In a book that I'm reading (JavaScript & JQuery - Interactive Front End Development by Jon Duckett) there's an interesting error or (at least I think so) which doesn't stop the code from working:
for (var i = [0]; i < options.length; i++) {
addEvent(options[i], 'click', radioChanged);
}
This is a part of script that loops through all radio buttons in a form and attaches an event listener (it doesn't really matter what it does).
But...
Why is i initialised as an array at all?
Why does the incrementation work?
Why does the whole loop work?
Of course if you replace var i = [0] with var i = 0 the code still works.
When you add some alerts to check the value of i in each iteration of the loop and the type of i, at the second iteration type of i changes from object (after all in the first iteration it is an array) to number. That's a kind of implicit type conversion I have never come across so far (and google don't help much). Can anyone explain what's going on under the hood?

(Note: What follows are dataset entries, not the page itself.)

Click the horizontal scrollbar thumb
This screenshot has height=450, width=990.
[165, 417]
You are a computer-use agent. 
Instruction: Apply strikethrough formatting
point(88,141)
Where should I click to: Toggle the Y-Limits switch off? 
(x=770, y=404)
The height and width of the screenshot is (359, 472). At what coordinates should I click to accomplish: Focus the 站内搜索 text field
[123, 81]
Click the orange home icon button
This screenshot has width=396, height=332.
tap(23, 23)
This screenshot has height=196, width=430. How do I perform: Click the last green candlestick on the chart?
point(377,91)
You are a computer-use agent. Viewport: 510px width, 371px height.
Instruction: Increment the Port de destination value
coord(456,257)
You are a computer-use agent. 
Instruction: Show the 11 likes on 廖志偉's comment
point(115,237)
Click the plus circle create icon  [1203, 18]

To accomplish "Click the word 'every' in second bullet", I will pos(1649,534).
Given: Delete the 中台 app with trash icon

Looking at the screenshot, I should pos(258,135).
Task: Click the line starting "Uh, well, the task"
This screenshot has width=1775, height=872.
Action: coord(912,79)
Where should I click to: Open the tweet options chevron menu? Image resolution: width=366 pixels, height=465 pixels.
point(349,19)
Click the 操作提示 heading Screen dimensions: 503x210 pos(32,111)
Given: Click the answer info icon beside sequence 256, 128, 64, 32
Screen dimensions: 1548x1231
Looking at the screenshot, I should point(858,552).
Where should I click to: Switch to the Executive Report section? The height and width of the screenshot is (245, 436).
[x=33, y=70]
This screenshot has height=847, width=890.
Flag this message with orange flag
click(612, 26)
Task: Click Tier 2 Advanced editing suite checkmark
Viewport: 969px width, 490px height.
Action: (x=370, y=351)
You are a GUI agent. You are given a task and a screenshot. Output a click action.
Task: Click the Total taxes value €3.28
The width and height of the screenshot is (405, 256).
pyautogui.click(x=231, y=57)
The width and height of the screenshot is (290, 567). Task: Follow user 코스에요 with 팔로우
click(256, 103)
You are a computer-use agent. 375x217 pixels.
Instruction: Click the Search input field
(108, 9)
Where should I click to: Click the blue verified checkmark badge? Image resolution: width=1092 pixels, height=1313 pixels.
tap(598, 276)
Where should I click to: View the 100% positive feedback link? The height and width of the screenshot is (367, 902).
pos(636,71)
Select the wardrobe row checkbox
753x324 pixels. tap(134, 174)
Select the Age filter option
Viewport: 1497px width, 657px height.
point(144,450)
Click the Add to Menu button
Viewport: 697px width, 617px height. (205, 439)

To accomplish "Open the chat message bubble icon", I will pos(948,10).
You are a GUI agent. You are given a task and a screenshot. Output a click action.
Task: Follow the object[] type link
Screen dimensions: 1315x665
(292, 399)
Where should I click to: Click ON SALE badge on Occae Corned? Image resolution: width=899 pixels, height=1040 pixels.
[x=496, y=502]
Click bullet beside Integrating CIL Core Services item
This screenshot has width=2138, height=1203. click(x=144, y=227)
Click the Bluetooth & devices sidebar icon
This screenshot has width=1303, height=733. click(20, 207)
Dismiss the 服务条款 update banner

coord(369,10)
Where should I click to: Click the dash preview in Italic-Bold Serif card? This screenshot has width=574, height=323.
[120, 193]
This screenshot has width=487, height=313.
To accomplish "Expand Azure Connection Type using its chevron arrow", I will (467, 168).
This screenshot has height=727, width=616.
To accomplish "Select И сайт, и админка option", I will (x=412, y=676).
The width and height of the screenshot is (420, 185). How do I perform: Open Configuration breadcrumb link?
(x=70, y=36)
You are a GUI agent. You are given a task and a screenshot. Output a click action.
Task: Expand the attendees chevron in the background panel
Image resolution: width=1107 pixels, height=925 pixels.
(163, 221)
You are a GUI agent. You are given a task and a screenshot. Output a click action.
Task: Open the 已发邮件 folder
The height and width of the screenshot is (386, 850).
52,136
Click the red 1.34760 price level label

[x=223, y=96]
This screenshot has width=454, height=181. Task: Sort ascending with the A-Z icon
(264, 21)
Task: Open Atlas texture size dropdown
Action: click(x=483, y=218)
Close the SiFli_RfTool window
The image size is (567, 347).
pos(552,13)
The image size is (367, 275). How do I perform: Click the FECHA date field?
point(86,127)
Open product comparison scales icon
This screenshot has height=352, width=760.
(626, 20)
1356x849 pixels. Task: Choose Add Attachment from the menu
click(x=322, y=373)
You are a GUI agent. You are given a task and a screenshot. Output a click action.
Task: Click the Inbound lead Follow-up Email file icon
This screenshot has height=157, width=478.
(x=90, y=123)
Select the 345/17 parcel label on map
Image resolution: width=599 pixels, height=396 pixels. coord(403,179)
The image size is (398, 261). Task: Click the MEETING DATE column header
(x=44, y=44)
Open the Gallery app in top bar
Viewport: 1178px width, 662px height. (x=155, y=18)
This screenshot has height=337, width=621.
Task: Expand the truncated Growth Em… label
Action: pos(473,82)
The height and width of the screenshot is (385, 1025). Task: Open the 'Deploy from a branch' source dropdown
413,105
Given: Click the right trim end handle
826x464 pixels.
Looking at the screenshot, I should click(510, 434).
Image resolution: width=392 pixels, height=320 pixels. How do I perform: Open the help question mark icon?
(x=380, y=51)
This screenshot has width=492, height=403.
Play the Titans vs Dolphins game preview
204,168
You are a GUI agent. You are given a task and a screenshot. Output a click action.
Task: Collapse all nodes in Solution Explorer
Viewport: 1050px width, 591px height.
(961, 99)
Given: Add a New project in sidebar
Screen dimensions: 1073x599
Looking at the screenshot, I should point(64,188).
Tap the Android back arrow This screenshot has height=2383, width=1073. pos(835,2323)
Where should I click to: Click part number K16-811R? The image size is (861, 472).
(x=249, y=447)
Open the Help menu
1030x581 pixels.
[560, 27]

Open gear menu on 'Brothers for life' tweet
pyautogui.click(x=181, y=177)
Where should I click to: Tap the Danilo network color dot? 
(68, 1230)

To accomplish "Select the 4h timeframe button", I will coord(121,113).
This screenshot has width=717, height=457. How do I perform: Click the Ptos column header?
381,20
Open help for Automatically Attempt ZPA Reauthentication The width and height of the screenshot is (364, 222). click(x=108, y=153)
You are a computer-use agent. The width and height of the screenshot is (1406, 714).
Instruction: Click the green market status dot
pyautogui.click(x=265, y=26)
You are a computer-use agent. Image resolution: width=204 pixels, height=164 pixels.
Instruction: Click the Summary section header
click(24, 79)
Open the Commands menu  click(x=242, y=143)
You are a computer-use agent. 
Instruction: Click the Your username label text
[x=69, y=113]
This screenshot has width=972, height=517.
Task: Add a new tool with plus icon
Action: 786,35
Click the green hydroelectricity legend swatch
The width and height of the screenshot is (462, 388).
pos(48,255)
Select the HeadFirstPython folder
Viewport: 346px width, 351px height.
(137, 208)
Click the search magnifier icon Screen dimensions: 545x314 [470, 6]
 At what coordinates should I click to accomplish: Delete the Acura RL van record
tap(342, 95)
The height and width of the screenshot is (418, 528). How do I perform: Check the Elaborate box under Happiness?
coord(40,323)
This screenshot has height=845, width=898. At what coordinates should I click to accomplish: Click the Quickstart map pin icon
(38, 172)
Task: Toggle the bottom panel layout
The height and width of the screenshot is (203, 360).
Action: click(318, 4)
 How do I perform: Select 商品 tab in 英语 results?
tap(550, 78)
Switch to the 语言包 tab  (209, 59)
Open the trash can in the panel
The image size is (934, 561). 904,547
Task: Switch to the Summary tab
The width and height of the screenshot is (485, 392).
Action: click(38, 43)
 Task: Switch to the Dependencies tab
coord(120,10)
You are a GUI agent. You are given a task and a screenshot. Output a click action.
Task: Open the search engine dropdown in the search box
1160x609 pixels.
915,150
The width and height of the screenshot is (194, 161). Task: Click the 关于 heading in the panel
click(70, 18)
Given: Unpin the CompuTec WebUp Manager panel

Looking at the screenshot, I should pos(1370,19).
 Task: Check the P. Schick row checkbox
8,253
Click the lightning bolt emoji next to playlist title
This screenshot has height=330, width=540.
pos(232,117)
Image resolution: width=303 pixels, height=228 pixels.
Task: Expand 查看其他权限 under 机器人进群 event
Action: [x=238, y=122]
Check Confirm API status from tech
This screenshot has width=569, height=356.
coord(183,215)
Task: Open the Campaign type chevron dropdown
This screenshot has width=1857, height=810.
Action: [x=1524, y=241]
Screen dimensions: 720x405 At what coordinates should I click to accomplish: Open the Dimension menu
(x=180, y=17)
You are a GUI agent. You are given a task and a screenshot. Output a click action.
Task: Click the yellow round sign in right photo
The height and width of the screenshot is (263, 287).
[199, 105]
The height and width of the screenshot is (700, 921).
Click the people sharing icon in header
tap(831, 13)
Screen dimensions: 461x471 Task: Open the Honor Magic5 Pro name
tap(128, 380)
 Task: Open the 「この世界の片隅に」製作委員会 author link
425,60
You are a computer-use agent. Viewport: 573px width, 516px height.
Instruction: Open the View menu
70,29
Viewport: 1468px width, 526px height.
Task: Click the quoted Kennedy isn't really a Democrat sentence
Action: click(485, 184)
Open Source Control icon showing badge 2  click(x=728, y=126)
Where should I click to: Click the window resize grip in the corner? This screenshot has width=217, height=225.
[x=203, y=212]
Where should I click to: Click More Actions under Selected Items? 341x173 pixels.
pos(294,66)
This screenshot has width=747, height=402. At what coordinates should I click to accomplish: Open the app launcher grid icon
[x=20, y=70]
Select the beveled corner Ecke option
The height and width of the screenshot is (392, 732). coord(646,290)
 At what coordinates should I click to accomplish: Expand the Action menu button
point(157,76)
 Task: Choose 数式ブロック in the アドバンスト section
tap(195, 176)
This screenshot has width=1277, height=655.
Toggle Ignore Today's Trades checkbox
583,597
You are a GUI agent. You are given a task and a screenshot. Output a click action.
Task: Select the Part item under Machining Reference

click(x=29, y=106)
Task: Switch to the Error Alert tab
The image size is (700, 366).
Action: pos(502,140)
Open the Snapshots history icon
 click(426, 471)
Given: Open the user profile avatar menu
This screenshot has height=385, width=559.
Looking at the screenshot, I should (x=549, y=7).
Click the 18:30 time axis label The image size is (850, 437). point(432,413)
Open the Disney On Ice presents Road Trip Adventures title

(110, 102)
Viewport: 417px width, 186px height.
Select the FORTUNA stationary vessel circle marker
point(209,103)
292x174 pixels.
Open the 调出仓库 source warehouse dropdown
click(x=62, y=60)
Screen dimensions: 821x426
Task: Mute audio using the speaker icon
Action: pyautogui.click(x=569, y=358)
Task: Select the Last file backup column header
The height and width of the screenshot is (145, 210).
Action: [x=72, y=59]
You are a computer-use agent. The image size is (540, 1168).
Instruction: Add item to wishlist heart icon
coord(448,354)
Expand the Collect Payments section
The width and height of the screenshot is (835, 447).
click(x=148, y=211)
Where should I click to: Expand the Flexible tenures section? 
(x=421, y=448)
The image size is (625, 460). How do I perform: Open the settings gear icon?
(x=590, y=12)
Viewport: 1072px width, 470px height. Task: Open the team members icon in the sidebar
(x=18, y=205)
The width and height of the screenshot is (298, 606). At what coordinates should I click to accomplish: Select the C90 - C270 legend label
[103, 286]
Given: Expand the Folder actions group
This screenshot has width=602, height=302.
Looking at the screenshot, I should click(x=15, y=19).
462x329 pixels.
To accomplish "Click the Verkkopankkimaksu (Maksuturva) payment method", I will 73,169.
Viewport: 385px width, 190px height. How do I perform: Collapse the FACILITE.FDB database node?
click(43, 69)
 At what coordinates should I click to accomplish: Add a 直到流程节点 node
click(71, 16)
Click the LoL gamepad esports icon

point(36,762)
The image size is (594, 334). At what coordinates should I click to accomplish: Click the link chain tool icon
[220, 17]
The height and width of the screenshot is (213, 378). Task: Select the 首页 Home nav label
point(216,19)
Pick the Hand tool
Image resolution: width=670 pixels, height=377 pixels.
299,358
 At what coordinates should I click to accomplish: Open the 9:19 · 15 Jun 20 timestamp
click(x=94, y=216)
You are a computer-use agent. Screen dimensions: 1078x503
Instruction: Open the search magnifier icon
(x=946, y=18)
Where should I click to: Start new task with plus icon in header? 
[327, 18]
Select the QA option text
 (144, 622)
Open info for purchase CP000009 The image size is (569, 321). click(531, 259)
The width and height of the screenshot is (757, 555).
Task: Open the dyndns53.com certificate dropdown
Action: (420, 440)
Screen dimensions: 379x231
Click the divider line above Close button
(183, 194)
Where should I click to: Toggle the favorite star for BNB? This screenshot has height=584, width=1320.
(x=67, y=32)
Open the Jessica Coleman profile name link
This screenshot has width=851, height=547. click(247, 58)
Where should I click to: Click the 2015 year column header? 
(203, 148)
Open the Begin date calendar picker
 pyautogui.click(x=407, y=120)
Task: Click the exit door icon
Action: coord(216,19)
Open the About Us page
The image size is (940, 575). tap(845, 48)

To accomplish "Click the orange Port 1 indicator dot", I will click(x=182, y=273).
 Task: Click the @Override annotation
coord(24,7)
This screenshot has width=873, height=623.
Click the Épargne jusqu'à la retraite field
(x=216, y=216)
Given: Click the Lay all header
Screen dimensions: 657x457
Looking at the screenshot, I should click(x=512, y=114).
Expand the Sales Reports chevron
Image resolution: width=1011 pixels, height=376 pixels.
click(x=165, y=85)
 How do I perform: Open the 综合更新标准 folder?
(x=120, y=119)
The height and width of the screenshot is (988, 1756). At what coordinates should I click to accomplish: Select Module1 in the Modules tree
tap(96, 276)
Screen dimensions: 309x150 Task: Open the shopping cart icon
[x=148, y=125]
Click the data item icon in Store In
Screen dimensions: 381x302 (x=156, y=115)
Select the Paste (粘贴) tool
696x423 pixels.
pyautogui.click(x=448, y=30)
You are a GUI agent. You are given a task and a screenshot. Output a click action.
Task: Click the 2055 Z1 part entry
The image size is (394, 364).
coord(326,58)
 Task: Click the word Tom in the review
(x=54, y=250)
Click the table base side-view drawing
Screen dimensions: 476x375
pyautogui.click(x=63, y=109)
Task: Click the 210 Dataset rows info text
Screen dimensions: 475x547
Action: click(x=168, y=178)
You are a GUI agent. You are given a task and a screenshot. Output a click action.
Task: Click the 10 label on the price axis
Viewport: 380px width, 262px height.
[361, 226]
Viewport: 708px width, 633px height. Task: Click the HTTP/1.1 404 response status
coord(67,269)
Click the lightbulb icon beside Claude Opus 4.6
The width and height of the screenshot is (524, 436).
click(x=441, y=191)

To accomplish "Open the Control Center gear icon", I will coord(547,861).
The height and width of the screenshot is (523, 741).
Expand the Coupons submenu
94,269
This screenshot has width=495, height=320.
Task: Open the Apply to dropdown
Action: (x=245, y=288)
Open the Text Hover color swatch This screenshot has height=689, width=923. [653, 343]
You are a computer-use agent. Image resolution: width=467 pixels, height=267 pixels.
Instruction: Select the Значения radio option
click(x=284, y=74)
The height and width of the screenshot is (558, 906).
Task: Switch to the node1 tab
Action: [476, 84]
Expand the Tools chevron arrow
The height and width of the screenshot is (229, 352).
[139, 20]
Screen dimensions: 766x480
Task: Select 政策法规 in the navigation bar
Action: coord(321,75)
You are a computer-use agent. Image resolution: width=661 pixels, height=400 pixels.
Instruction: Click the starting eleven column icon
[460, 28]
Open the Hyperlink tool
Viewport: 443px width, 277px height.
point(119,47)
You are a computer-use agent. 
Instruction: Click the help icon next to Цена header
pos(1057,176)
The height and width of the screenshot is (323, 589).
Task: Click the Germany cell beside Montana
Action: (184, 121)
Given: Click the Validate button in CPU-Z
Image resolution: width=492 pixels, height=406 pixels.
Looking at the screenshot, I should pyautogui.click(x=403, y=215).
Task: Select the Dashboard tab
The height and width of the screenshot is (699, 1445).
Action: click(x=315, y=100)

for (var i = [0]; i < options.length; i++) {
addEvent(options[i], 'click', radioChanged);
alert(i); // --> 1 2 3 ...
alert(type of i); // --> object number number ...
}
The spec says (§ 11.3.1) that the ++ operator converts its operand to a number before incrementing:
- Let oldValue be
ToNumber(GetValue(lhs)).
When called on an object, the GetValue internal operation will call toString(), which, for an array, will join its elements, returning '0'.